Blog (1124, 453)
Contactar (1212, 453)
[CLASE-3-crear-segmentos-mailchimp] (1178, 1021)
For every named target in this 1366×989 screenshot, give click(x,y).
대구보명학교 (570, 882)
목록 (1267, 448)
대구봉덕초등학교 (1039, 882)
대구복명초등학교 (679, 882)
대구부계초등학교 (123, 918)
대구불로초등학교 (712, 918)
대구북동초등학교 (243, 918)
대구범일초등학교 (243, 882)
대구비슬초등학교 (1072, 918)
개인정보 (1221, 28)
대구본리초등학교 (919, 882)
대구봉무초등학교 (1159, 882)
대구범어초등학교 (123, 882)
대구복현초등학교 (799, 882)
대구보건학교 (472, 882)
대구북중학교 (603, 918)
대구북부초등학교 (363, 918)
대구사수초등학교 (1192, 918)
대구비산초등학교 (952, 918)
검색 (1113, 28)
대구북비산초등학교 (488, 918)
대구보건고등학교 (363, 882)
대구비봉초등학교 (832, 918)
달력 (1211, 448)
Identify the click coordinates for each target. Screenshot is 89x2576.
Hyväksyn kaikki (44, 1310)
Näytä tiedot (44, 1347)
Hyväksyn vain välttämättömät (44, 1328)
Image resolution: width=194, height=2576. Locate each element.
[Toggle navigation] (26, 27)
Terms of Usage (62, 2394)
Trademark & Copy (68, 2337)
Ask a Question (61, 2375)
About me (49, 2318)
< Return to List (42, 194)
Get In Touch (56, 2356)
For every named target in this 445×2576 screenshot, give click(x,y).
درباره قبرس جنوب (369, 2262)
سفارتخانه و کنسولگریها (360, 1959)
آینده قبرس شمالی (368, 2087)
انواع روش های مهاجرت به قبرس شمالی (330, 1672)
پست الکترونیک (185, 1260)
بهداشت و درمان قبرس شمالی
=======
**Your instructions**
Your answer should consist of the lines above that hold the word "give", copied exactly.

**Task output**
For every named target in this 1366×989 screenshot, give click(x,y).
For every named target in this 445×2576 screenshot, give click(x,y).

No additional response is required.